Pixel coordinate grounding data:
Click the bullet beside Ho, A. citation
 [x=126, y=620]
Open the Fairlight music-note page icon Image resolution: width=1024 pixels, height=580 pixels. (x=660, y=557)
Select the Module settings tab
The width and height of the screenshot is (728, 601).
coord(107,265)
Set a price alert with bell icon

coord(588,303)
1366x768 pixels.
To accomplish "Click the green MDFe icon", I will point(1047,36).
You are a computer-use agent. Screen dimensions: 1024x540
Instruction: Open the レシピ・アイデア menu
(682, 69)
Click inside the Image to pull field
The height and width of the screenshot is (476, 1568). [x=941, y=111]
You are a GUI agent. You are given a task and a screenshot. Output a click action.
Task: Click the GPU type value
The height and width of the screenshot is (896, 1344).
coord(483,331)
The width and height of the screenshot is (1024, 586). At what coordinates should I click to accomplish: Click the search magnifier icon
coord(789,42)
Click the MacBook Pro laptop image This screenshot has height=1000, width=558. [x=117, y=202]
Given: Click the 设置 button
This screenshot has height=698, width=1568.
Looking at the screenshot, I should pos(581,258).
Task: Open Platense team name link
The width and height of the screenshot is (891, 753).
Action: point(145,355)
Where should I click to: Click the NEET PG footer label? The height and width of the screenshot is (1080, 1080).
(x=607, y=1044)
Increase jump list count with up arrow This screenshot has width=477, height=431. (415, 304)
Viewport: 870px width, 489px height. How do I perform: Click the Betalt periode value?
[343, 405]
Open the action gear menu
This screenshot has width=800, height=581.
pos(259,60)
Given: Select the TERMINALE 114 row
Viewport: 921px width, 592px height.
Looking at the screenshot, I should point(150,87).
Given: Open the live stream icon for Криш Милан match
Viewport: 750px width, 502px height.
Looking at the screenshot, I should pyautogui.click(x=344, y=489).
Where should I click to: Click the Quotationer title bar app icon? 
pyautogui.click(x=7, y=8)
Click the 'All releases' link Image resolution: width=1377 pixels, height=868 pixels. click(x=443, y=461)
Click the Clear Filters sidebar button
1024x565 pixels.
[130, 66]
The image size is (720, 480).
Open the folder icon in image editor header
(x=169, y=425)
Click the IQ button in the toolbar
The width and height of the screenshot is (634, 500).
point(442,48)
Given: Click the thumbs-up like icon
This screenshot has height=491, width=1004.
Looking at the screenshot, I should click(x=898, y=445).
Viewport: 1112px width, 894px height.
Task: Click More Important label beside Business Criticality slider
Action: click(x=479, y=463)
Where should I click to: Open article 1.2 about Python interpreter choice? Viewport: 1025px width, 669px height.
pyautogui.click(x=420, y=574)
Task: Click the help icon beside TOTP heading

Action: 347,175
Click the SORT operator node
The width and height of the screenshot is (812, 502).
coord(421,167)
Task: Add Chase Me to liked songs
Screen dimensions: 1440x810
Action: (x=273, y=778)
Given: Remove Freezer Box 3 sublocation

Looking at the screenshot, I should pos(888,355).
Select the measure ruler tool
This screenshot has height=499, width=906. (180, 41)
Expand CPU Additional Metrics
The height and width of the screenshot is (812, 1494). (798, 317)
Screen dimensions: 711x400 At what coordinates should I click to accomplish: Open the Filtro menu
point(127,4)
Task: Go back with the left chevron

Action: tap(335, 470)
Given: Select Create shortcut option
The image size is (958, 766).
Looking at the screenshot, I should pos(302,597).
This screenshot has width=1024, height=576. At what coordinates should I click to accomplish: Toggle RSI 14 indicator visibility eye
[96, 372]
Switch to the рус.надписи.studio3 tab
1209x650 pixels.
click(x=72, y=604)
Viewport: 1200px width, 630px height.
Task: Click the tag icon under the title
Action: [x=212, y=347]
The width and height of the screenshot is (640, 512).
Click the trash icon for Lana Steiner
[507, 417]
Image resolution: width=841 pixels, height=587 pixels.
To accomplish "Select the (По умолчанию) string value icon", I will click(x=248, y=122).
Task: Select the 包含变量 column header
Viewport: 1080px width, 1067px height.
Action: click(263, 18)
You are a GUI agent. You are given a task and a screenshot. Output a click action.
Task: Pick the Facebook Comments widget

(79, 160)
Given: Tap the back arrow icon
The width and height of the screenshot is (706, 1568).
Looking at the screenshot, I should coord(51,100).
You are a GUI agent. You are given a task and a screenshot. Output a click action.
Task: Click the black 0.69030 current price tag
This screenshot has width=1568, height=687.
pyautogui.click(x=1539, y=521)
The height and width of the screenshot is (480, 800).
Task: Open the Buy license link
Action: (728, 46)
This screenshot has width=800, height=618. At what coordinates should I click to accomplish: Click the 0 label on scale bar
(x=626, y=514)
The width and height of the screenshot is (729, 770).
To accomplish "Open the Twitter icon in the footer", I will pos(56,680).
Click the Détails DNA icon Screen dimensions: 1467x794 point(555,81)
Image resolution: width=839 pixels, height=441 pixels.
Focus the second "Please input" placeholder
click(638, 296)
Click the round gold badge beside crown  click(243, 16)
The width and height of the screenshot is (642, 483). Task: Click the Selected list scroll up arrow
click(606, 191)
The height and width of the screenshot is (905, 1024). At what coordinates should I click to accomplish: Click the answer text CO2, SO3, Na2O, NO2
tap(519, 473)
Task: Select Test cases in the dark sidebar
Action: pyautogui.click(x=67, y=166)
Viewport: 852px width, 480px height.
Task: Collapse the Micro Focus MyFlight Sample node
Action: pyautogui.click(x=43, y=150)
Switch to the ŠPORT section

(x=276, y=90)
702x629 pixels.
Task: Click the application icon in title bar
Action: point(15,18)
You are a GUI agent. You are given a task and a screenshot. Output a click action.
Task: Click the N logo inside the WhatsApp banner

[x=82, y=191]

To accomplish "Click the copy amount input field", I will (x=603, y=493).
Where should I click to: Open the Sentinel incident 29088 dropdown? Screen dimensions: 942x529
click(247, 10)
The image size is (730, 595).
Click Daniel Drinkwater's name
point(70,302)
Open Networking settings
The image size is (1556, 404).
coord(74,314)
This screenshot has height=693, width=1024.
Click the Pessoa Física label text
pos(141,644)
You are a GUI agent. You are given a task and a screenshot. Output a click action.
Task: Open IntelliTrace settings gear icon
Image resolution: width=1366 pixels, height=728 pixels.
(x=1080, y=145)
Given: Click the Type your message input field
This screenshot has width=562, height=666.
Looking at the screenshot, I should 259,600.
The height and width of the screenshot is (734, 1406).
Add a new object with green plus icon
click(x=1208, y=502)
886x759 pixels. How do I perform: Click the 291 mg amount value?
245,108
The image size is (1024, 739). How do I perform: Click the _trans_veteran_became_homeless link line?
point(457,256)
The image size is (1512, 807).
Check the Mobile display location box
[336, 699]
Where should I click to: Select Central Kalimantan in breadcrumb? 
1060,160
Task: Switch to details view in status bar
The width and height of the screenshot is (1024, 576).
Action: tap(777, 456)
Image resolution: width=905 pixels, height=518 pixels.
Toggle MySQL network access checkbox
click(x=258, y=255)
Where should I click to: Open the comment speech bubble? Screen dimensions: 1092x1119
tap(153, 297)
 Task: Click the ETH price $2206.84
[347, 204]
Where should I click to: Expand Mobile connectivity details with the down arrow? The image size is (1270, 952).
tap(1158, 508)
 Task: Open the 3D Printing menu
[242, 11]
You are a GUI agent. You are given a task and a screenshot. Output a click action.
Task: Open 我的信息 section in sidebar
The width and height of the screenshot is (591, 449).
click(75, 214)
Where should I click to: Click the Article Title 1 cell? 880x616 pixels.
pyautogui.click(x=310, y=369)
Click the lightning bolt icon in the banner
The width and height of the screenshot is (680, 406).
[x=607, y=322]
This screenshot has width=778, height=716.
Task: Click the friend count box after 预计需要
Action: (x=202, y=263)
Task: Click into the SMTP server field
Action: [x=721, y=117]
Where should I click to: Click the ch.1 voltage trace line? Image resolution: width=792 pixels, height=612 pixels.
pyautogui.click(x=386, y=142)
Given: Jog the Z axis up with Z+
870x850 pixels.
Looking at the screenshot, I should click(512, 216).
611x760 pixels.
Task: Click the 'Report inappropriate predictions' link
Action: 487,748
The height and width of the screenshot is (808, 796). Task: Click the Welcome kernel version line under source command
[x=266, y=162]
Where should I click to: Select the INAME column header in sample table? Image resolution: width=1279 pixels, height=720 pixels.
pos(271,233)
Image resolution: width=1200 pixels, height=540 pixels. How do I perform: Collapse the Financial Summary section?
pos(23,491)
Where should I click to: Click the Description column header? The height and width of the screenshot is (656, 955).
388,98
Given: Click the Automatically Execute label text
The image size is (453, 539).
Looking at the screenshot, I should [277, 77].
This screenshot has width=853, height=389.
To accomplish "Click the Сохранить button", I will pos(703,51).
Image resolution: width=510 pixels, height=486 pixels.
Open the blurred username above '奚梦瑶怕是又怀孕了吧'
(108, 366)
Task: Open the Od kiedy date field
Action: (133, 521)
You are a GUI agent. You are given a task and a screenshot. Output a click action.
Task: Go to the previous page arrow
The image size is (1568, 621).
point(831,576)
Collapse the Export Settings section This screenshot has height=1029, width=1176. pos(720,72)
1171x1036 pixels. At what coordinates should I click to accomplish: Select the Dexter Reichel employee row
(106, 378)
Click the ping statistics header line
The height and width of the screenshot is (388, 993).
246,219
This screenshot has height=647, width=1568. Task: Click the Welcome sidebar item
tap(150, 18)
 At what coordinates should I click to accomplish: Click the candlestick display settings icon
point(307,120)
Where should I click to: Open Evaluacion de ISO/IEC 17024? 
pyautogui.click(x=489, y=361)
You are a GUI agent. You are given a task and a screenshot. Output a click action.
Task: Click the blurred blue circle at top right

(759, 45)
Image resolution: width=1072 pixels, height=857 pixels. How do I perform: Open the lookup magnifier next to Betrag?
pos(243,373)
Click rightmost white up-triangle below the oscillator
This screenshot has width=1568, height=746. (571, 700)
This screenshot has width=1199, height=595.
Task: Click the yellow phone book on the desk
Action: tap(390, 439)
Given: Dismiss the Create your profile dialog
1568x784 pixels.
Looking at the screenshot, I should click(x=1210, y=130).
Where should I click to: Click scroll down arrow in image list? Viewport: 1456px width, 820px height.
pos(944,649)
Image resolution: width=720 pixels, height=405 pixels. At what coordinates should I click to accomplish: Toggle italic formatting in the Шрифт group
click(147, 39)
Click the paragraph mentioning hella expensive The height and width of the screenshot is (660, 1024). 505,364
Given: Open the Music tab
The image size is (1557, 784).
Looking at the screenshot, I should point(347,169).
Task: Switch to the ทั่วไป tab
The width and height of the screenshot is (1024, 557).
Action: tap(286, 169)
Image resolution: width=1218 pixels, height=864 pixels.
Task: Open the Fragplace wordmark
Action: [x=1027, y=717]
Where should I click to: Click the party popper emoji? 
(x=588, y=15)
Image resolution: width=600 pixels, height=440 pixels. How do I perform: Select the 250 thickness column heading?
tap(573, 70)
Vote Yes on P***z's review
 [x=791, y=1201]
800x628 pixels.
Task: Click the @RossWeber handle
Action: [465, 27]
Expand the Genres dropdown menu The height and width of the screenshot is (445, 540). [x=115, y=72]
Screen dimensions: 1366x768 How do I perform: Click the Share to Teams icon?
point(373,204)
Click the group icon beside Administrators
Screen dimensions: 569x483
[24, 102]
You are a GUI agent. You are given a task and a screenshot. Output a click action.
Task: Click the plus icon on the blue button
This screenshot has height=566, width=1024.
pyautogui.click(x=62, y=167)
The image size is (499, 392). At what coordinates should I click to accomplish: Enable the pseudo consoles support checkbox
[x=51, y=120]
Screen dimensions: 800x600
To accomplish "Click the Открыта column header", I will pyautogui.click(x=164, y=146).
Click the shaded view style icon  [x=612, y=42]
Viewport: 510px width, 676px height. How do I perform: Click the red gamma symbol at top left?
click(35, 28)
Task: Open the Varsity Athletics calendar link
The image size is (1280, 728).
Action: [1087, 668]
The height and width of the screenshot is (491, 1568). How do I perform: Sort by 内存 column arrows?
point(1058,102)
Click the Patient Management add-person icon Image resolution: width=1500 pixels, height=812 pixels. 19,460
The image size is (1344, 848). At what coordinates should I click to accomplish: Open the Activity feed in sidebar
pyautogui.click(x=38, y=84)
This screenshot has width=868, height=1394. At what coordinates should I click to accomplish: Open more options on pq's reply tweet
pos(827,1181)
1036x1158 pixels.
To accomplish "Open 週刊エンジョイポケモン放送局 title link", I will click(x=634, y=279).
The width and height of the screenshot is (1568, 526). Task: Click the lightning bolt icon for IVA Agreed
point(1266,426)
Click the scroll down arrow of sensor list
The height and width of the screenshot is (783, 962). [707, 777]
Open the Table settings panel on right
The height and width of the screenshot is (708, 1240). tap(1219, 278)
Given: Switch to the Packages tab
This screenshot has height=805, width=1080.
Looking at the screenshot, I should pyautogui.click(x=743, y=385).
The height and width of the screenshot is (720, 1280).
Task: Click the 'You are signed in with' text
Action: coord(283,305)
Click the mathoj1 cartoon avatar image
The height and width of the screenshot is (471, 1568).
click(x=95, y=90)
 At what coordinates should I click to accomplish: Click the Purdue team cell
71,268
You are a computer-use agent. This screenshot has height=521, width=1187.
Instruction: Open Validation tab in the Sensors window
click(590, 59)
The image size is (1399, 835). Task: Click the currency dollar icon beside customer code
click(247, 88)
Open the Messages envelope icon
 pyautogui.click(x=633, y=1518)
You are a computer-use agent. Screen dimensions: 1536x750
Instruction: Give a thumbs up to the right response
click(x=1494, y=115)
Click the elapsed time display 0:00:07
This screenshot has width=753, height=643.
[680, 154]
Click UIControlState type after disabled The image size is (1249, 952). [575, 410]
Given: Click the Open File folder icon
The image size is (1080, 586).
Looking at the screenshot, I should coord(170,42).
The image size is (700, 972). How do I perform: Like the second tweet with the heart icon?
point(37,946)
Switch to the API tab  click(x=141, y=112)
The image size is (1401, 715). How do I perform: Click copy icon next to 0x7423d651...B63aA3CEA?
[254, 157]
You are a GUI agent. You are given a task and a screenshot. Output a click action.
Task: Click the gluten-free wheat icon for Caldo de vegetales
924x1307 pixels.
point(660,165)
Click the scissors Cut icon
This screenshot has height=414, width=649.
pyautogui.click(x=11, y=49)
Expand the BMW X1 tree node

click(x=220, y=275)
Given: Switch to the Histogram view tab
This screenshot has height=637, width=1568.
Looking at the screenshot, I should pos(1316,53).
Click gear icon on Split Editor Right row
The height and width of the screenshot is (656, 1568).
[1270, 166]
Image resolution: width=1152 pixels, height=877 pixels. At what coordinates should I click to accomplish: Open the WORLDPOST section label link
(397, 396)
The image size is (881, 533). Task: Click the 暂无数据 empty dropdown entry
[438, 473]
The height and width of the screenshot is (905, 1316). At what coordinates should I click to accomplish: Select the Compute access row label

▶ **TASK DIRECTIONS**
The lines holding the word "computer" are the answer. Pull them out of the records and copy them.

▶ **SOLUTION FOR THIS TASK**
You are a computer-use agent. Screen dimensions: 1024x540
You are a computer-use agent. This screenshot has height=521, width=1187.
You are a computer-use agent. Screen dimensions: 1536x750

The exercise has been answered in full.